What is discourse according to scholars?
Definition of Discourse Discourse is any written or spoken communication. … Several scholars in many different disciplines have theorized about the different types and functions of discourse.
What are discursive patterns?
The term is also used to refer to the particular discourse governed by this principle, in which different examples share the same patterns of concerns, perspectives, concepts, or themes. For instance, the discourses of medicine or economics. Said analysed orientalism as a discursive formation.
What are discursive features?
NESA adds that discursive essays can have some of the following features: Explores an issue or an idea and may suggest a position or point of view. Approaches a topic from different angles and explores themes and issues in a style that balances personal observations with different perspectives.
What is an example of discursive formation?
When different discursive events refer to the same object they belong to the same discursive formation.

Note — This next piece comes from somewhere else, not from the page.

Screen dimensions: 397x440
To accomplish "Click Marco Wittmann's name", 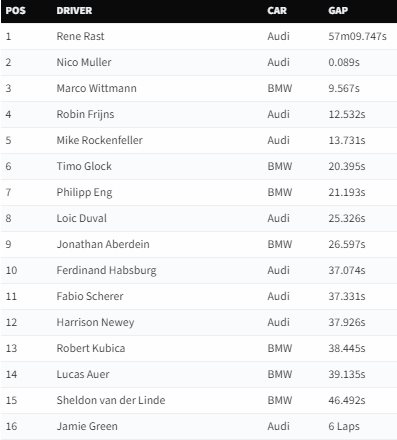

For example an divorce-case in court. In this discourse there are two sides. With both different arguments, actions, opinions and goals.
What is a discourse theory?
In general, discourse theory is concerned with human expressions, often in the form of language. It highlights how such expressions are linked to human knowledge. … In other words, discourse theory is concerned with questions of power, and often with questions of institutional hierarchies.
What does discourse mean in English language?
Full Definition of discourse (Entry 1 of 2) 1 : verbal interchange of ideas especially : conversation. 2a : formal and orderly and usually extended expression of thought on a subject. b : connected speech or writing. c : a linguistic unit (such as a conversation or a story) larger than a sentence.
Does Foucault believe in truth?
Foucault does have a theory of truth that includes explicit description of objective truth. Furthermore, he takes his own work to exemplify objectivity in its truth. Finally, he offers reasons to believe that initially attractive rejections of the idea of objective truth are, when indulged, unproductive in the utmost.
What did Foucault say?
Foucault emphasizes that power is not discipline, rather discipline is simply one way in which power can be exercised. He also uses the term ‘disciplinary society’, discussing its history and the origins and disciplinary institutions such as prisons, hospitals, asylums, schools and army barracks.
What is Foucault known for?
Foucault was known for tracing the development of Western civilization, particularly in its attitudes towards sexuality, madness, illness, and knowledge. His late works insisted that forms of discourse and institutional practices are implicated in the exercise of power.